*WHAT IS NEEDED*: Copy each line, word for word, from the one with "This screenshot has height=414, width=875." through the final line of the listing, but skip the pictures.

+++++

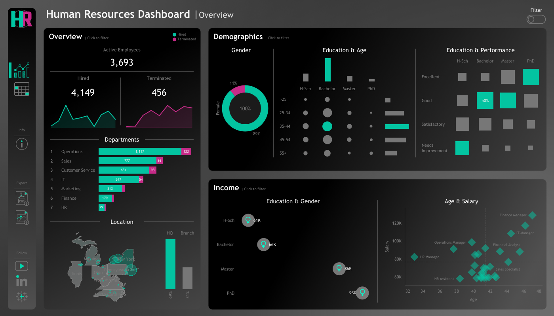Open the Tableau follow icon
This screenshot has height=316, width=554.
click(22, 297)
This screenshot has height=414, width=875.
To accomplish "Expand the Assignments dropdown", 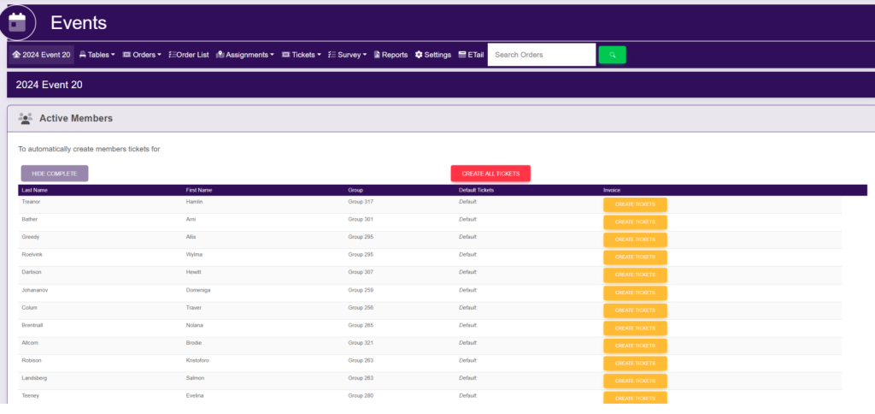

+++++

*RESPONSE TO THE TASK*:
This screenshot has height=414, width=875.
To accomplish "Expand the Assignments dropdown", 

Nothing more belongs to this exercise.